If you don’t want to test masks then there is another way to gain knowledge about whether a surgical type mask will inhibit the spread of the SARS CoV-2 virus through inhalation or exhalation. That is to check with the U.S. Government which has this to say about them:
“While a surgical mask may be effective in blocking splashes and large-particle droplets, a face mask, by design, does not filter or block very small particles in the air that may be transmitted by coughs, sneezes, or certain medical procedures.” [emphasis added] This advisory went on to state that N95 masks are designed to offer some protection from small particles. Keep this thought in mind; “surgical masks” are designed to not protect against the transmission of small vapor particles while N95 masks are designed to inhibit some small vapor particles.
The “small particles” referred to in that quote by the US Government does not refer to the virus particle but a water vapor droplet as is typically expelled by a person during a sneeze or cough. These are the droplets that you can see by exhalling onto a cold piece of glass. They can each carry thousands of virions.

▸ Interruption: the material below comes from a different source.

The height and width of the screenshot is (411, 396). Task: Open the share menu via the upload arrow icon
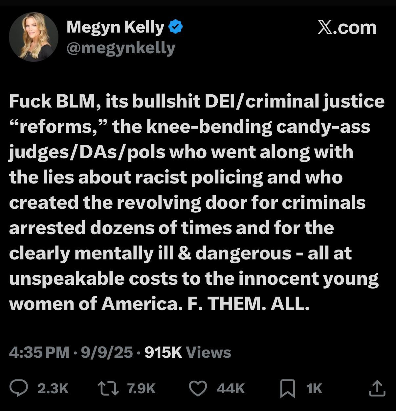(x=377, y=388)
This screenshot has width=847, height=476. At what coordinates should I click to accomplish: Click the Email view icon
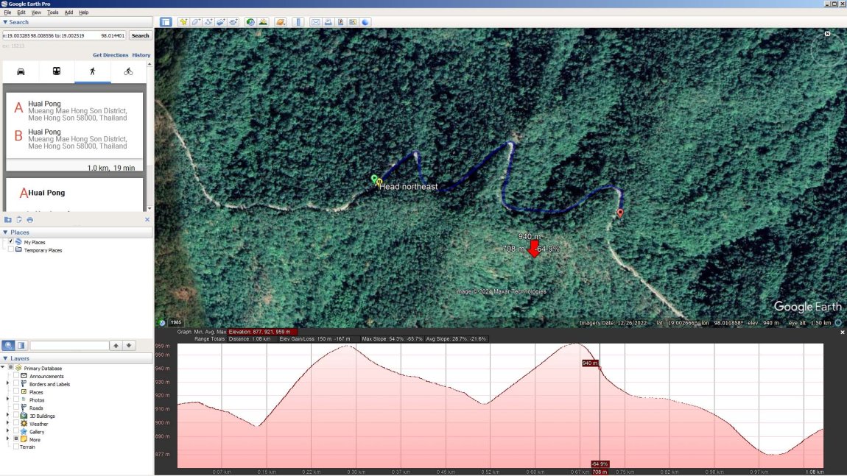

Those small mucosal particles expelled from coughing or sneezing which range from 0.5 - 20 micrometers can remain in the air for long periods. In measuring the virion and smoke particles I used a nanometer as a measurement. A nanometer is 1/1000 of a micrometer. So doing the conversion to nanometers we find that the mucosal particle can be up 20,000 nanometers or 100 to 400 times larger than the SARS CoV-2 virion.
Quite clearly what the U.S. Government is saying is that BY DESIGN a surgical mask is meant to block large particle droplets [those which can be seen by the unaided eye at a distance] but that they do not filter [meaning small particles pass through the membrane] or block [meaning that air can bypass the loose fitting mask] small particles [which are up to 20,000 nanometers] emitted by coughs or sneezes. Sneezes can project air particles [with numerous virus particles attached] at up to 200mph with such great force as to project the mask away from the face both forcing particles through and around the mask. If you are cutting into an infected body that may be pumping blood at 150psi [about 5 times the pressure in a car tire] and it sprays across your face the surgical mask, by design, is meant to block transmission of the virus from those blood droplets. That is why it is called a “surgical mask”.
So, now that you know that the US Government says that “surgical masks” by design do not prevent the transmission of small particles [which are up to 20,000 nanometers] you may be wondering why anyone would recommend wearing them to protect against passing a 50-200 nanometer virion. It could be that those making the recommendation want the virus to spread but I am not making any conspiracy claims. I have a different claim. Before I get to that I present an anecdote about a hospital practice.
A friend of mine spent a few days at Witham Hospital in Lebanon, Indiana following a surgery recently. She was not required to wear any type of mask while in her room. Numerous staff members who came into her room did not wear masks. When she was out of her room she was required to wear a mask. The surgeons and associated staff wore surgical masks. Other staff who wore masks generally wore the N95 type. Apparently those in a professional medical setting must know something about the futility of wearing a surgical mask for purposes other than surgery.
Finally, I close with two more quotes from the US Government. “The Centers for Disease Control and Prevention (CDC) does not recommend that the general public wear N95 respirators to protect themselves from respiratory diseases, including coronavirus.” Next is a quote from a paper about whether a protective recommendation should be made. “However, the cost of following this recommendation would be considerable, especially when extending the scope of measure to all people with risk of infection around the world.” So is the motivation to actually reduce the transmission or just give a low cost appearance that one is trying to achieve that goal? Hmmmmmm. Well a few days ago I did write about covert intentions.